George Clooney findet sich mit seiner Bemerkung "Ich bin nicht klug genug und weiß zu wenig darüber, was wirklich passiert" als Kandidat der Blacklist wieder.

Hier werden die vermeintlich Schlimmsten aufgeführt, die sich angeblich "offensiv" gegen Amerika und seinen Präsidenten gestellt hätten. Sie seien seit Bushs Wahl wie "Fledermäuse aus ihren Höhlen" gekommen.

"Verweigere seinem/ihrem Werk die Unterstützung!" steht auch unter dem Namen von Julia Roberts, Madonna, Michael Moore, Spike Lee, Susan Sarandon, Tim Robbins und an die 40 anderen.

Jessica Lange etwa ist auf der Liste, weil sie gesagt haben soll, dass "es doch wohl möglich sein muss, ´Nein` zu diesem Krieg zu sagen."

Einfache "Lefties" finden sich in der Kategorie "Celiberals" wieder, etwa, weil sie offen für die Demokraten eingetreten sind.

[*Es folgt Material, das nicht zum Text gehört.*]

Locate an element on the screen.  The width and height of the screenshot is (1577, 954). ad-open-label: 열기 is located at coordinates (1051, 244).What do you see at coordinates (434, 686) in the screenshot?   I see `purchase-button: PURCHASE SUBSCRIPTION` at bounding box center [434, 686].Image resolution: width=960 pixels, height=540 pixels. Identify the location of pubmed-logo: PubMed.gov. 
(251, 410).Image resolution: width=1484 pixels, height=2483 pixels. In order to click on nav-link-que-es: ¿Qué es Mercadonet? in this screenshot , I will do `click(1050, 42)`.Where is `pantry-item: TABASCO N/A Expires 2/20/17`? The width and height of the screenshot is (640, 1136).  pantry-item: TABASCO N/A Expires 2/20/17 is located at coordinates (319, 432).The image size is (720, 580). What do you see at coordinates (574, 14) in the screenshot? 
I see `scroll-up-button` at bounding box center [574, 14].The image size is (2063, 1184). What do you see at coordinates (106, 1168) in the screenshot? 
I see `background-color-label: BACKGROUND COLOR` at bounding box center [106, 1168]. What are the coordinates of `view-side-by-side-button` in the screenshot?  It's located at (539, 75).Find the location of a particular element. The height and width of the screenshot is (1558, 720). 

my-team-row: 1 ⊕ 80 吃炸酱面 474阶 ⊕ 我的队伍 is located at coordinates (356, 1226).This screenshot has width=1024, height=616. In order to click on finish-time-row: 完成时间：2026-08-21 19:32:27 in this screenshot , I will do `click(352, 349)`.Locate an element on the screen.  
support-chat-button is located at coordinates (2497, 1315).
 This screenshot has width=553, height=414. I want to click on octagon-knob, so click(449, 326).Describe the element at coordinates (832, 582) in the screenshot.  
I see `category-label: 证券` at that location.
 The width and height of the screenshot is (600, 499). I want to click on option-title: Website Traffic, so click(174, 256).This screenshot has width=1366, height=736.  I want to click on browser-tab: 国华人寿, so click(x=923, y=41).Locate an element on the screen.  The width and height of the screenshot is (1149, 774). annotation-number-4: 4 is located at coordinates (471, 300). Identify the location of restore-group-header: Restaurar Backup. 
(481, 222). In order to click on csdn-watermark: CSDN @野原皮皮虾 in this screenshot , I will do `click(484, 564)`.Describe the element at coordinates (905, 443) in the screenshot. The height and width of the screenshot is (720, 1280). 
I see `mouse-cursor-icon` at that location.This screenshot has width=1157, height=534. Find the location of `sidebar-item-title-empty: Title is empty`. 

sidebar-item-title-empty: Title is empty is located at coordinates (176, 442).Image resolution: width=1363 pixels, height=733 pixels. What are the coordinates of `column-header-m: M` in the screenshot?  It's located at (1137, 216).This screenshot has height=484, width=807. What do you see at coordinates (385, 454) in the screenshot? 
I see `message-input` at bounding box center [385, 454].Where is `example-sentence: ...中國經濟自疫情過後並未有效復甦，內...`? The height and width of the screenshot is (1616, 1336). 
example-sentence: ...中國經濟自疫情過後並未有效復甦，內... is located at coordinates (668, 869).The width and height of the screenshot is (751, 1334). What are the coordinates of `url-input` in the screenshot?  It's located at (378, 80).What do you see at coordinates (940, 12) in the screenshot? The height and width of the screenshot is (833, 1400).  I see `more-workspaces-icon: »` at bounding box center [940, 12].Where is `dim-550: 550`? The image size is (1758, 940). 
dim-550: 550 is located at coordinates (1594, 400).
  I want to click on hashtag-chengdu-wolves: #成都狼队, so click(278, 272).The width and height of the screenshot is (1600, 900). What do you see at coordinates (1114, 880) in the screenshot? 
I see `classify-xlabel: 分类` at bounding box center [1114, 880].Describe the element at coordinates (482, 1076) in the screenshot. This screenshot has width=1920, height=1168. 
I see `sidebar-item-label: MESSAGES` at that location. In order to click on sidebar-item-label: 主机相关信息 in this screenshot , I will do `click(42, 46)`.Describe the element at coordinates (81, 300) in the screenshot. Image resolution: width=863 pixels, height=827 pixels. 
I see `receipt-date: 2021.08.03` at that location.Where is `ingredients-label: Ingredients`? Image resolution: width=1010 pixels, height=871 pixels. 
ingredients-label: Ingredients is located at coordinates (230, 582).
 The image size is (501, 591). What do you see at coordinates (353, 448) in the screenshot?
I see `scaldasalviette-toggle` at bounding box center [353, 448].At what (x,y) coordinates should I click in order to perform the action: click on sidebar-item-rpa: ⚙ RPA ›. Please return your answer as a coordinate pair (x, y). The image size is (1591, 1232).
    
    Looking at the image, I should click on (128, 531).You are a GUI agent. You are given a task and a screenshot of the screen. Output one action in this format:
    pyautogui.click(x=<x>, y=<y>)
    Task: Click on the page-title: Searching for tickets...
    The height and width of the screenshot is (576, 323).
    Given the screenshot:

Diese Liste ist weitaus umfangreicher als die Blacklist und kann über einen Denunzianten-Button von Lesern erweitert werden.

Lenny Kravitz ist hier aufgeführt, weil er zusammen mit einem Iraker ein Lied eingespielt hat. Tatsächlich ist hier auch schon Bruce Springsteen eingetragen, weil er sein Lied "Born in the USA" bei einem Berliner Konzert mit den Worten ankündigte, er wolle es an diesem Abend "für den Frieden" singen.

Nachdem er nun die Dixie Chicks verteidigt hat, dürfte sein Aufstieg in die Blacklist sicher sein. Dass die Frauenband dort längst geführt wird, muss da wohl nicht mehr eigens erwähnt werden.

Sollte diese Site ein Scherz sein - er wäre einer der schlechtesten.